Exact measurements in 1841 and 1847 by Linant Bey, the Government Water Engineer, Robert Stephenson (son of the inventor Robert Stephenson), the Austrian Alois von Negrelli and the Frenchman Bourdaloue finally disproved Lepbre's calculations, and in 1854 Lesseps submitted a carefully considered plan to the then Viceroy, Said, who formally granted permission to begin the work on January 5, 1856.
As a result of difficulties thrown in the way of the enterprise by the British Government and other obstacles there was some delay in raising the necessary capital, and work was begun only on April 25, 1859. Subsequently the Viceroy made more money available and provided 25,000 workmen, to be paid at modest rates and relieved every three months. Until the completion of the Ismailia Canal even the supply of water, which had to be transported on camels, was a considerable undertaking. From 1864 onwards, however, the number of native laborers was reduced, skilled European workers were brought in and increased use was made of modern machinery.

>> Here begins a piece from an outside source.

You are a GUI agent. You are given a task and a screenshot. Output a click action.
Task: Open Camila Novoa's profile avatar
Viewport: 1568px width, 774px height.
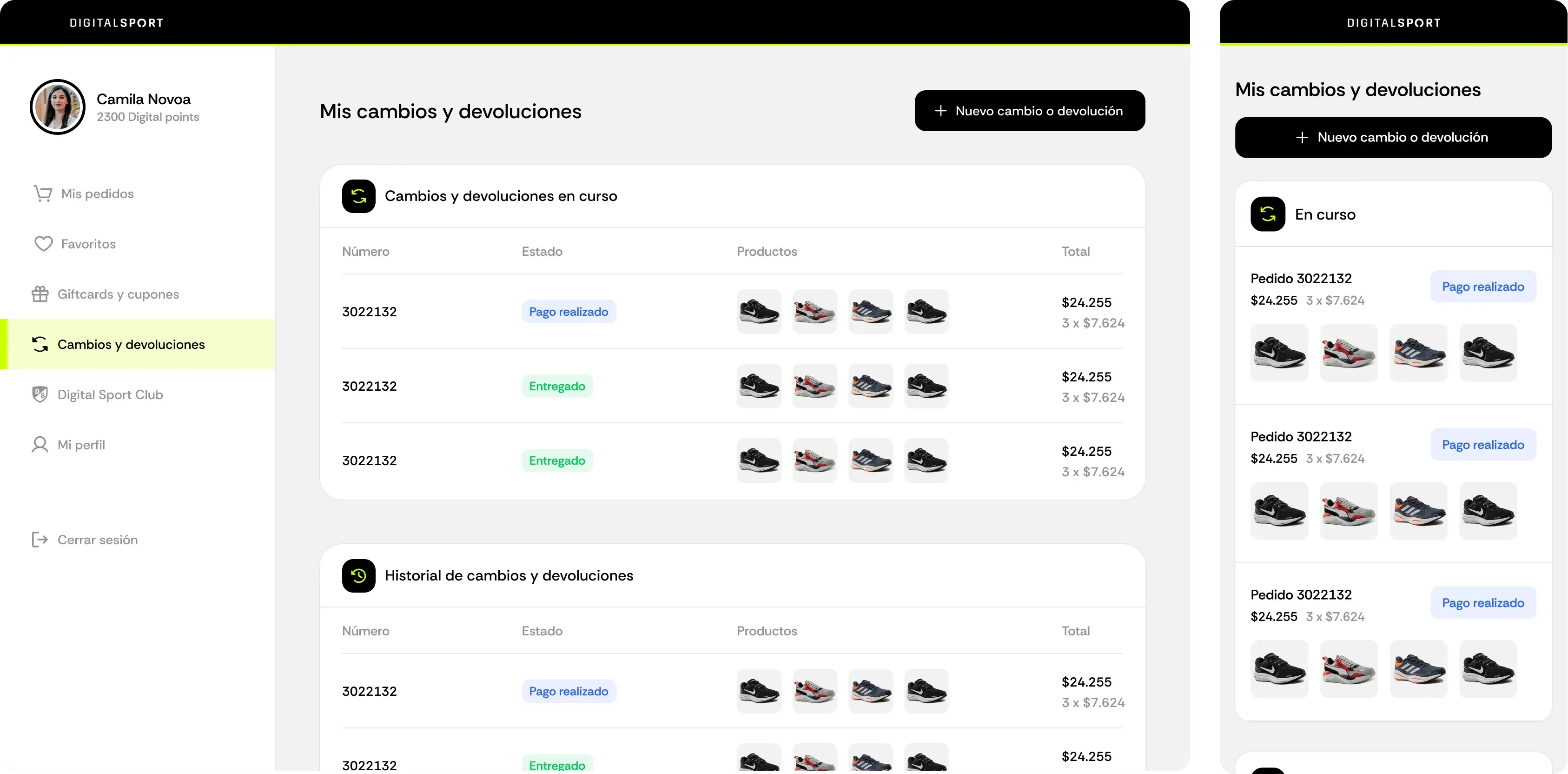[x=58, y=107]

On March 18, 1869 the water of the Mediterranean was at last allowed to flow into the nearly dry, salt encrusted basins of the Bitter Lakes, the northern parts of which lay 25-40ft/8-12m below sea level; the southern parts required extensive dredging. The canal was finally opened with great pomp and circumstance on November 17, 1869.
The cost of constructing the canal, about $19 million, was raised by the issue of shares, most of which were held in the early years by the British, French and Egyptian Governments. Ownership of the canal, until its sudden nationalization by President Nasser in 1956 (instead of the previously planned date of 1968), was vested in the Compagnie Universelle du Canal Maritime de Suez (Suez Canal Company).
The Suez Canal is now under exclusively Egyptian sovereignty and ownership. A declaration by the Egyptian Government in 1957 transferred to the State all the obligations of the old Suez Canal Company, which stemmed mainly from the Convention of Constantinople of 1888. This provided that the canal should be a neutral zone through which merchant ships and warships of all nations had the right of free passage both in peace and in war.
As a result of the war between Egypt and Israel the canal was blocked by wrecks from 1967 to 1975. The resultant lengthening of the route between the Indian and Atlantic Oceans led to the building of huge tankers and other vessels which were too large to pass through the canal after its reopening in 1975. It is hoped to counter the threatened reduction in the canal's importance to international sea traffic by widening and deepening operations during the 1980s.
The Suez Canal, which has no locks at any point in its course, has a total length of 106miles/171km including the piers projecting into the Mediterranean and the shallow Gulf of Suez. Its depth, originally 26ft/8m, is now 36-49ft/11-15m, its width 310-460ft/95-140m (on the bottom 150-260ft/45-80m). Ships pass through the canal in convoys of 20 or more. There are passing-places at intervals of 6mi/10km, and there is also room for two way traffic on Lake Timsah ("Crocodile Lake"), roughly half way along the canal, and in the Great and Little Bitter Lakes.
At the north end of the canal lies the important port of Port Said. At the south end is the attractively situated town of Suez, which suffered severe damage during the war with Israel, with the oil and industrial port of Port Tauf iq on the opposite bank of the canal.
About half way between Port Said and Suez, on the north side of Lake Timsah, is the town of Ismailia, built during the construction of the canal as the base and starting point of the whole huge operation.
There is no permanent bridge over the Suez Canal. The first regular link between the Delta and the Sinai Peninsula was provided by the opening of the Ahmed Hamdi Tunnel, 7.5mi/12km north of Suez, at the end of 1980. A joint Egyptian and British enterprise, this is a road tunnel 1.75mi/2.8km long, passing under the canal at a depth of up to 167ft/51m, and which also carries water mains and power lines supplying the Sinai Peninsula. It is named after an Egyptian General killed in the October War with Israel in 1973. A further tunnel is under construction near Ismailia.
The area on both sides of the Suez Canal is to be developed over the next 20 years into one of Egypt's largest industrial zones. The towns of Port Said, Ismailia and Suez are all expected to have populations of over a million by the year 2000 Port Said and Suez as industrial and commercial cities of international standing, Ismailia as the cultural and administrative center of the region. The basis for this optimism is provided by the established and recently discovered new oilfields on both sides of the Gulf of Suez and the substantial deposits of phosphates, manganese, chromium, tin, wolfram and asbestos along the Red Sea coast.